The primary process was initially seen as a walk in the park for Romney, but Santorum now threatens to run away with the GOP ticket, saying he is the most competent to face President Barack Obama in the November presidential election.
But this campaign noise is coming only from the Republican side. Members of President Obama’s Democratic Party and many independent voters are watching from the sidelines. What is going on is a Republican affair.
As far as party congresses are concerned, Kenya would seem to have followed the lead of some American states that require party membership to vote in the primaries.
This will be particularly significant during party nominations for candidates for president, Parliament, Senate and County Assembly.
There was a tendency in the past of some voters to hop from one party nomination to another.
Because of money, such people would participate in one party’s nomination one day and in another’s the following day. But those days are over.

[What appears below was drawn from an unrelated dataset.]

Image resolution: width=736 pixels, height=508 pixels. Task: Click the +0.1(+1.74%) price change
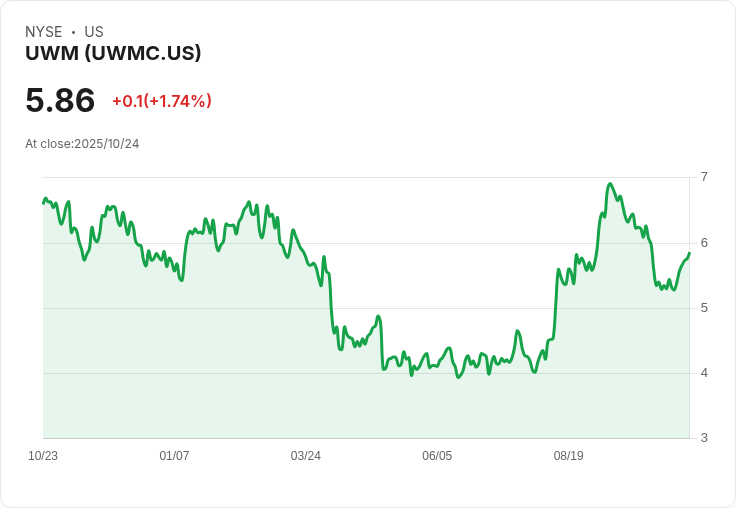coord(162,101)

The Political Parties Act and the Elections Act confine voters to just one party. And only card-carrying members will be allowed to participate in party nominations.
This means that if you are a registered member of the Wiper party, you cannot participate in the election of United Republican Party candidates.
Every political party is required to register its members and submit the names to the Registrar of Political Parties for inspection.
According to the acting Registrar of Political Parties Ms Lucy Ndung’u, a computer program has been created to identify people who have registered for more than one party and will effectively bar them from participating in party elections.
That is why, as parties rush to recruit ahead of the May 26 deadline, voters must be careful to register in only one party and stick with it.
And subsection (5) states: “A person who, while being a member of a political party forms another political party, joins in the formation of another party, joins another party, in anyway or manner publicly advocates for the formation of another political party or promotes the ideology, interests or policies of another political party, shall be deemed to have resigned from the previous political party.”
However, those in coalitions which are recognised by the Registrar can propagate activities and ideologies of more than one party, but only those under the same umbrella.